Die musikalische Leitung hatte man Erik Garcia Alvarez überlassen, der zeitgleich am Flügel vor seinem Kammerorchester saß und wahlweise auch an komplexeren Ecken von Arien dirigierte, obendrein aber auch für die Arrangements der Werke verantwortlich zeichnete. Die Niederrheinischen Sinfoniker, reduziert auf wenige Streicher, Bläser und Schlagzeug, bewiesen, wie viel Ursprüngliches, im besten Sinne gutes Musikantentum in ihnen steckt. Wie ein Salonorchester, dessen Klänge einen in der Liegekur auf dem Balkon eines Sanatoriums befindlichen Jüngling entzücken, wehte ihr leichtes, durchaus leidenschaftliches Spiel herüber. Keinesfalls wollen wir die Qualität ihrer Spielkultur mit der von Kurorchestern vergleichen; die Sinfoniker wissen, was sie tun. Aber allein durch den speziellen Mischklang, der mit dem rhapsodisch eingeflochtenen Klavier, an gute alte Arrangements aus längst vergangenen Potpourri-Zeiten erinnerte, konnte man sich derartige Assoziationen nicht verkneifen.

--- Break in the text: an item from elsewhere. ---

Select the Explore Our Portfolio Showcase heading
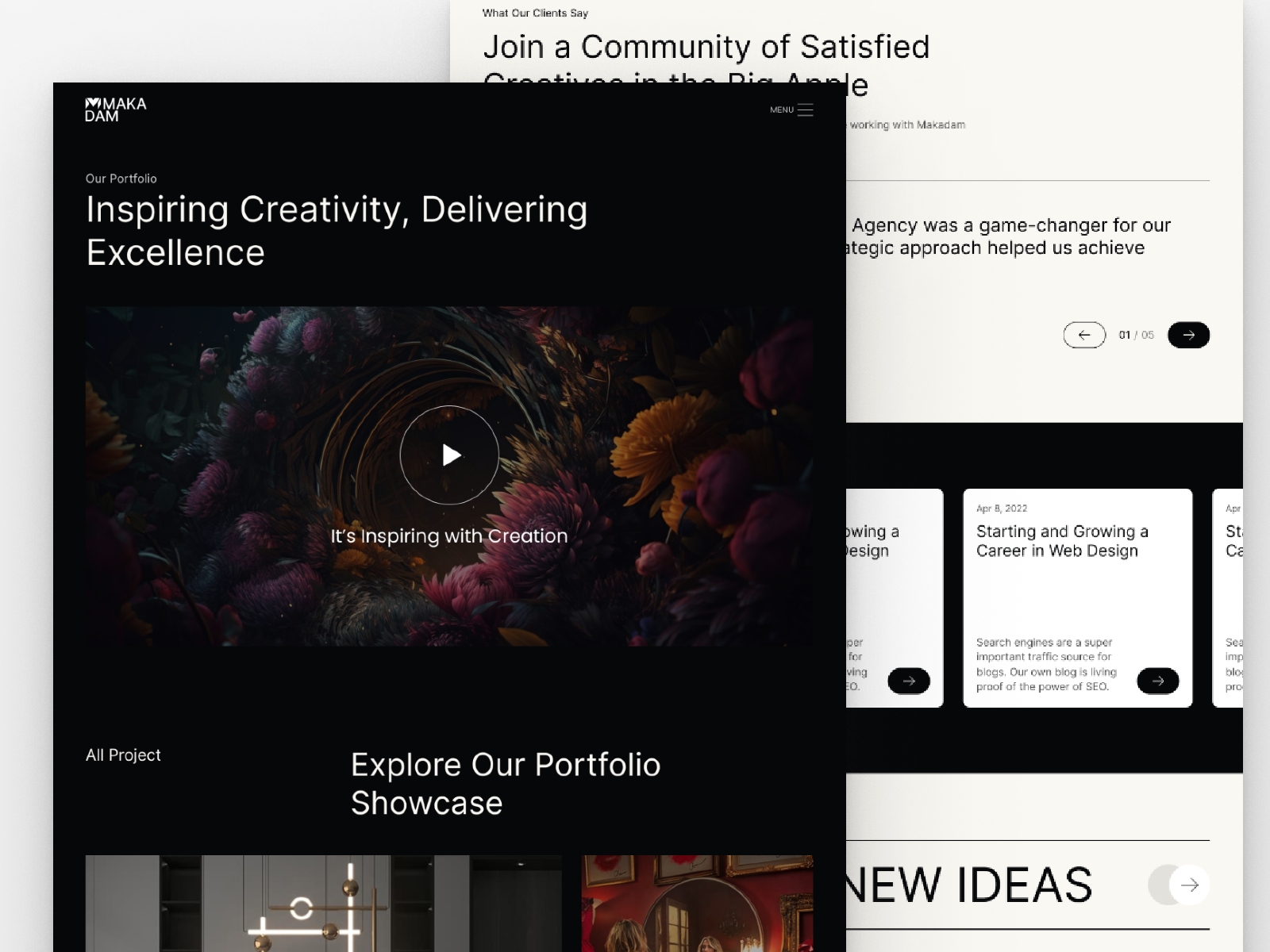This screenshot has width=1270, height=952. coord(506,784)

Hilfreich war dabei übrigens auch die elegante und gut gewählte Dekoration, auf die es aber eigentlich nicht ankommen sollte, wenn die Sänger derart viel Sogkraft in ihre Rollen und Stimmen legen, dass man eh nur mit seinen Blicken auf sie fokussiert bleibt. Nach einem „Carmen“-Block, mit Ouvertüre und Escamillo-Arie mit Haltung verkörpert von Guillem Batllorie vom Opernstudio, folgte Boshana Milkov mit Rossini. Sie und ihre Kollegin aus dem Opernstudio Niederrhein, Maya Blaustein, konnten neben den bekannten Gesichtern aus dem Solisten-Ensemble des Hauses, auch durchaus gesangskünstlerisch eigenständige und beachtliche Akzente setzen. Beide jungen Sängerinnen verfügen über ganz individuelle stimmliche wie bühnencharakterliche Talente, die sich trefflich entwickeln dürften.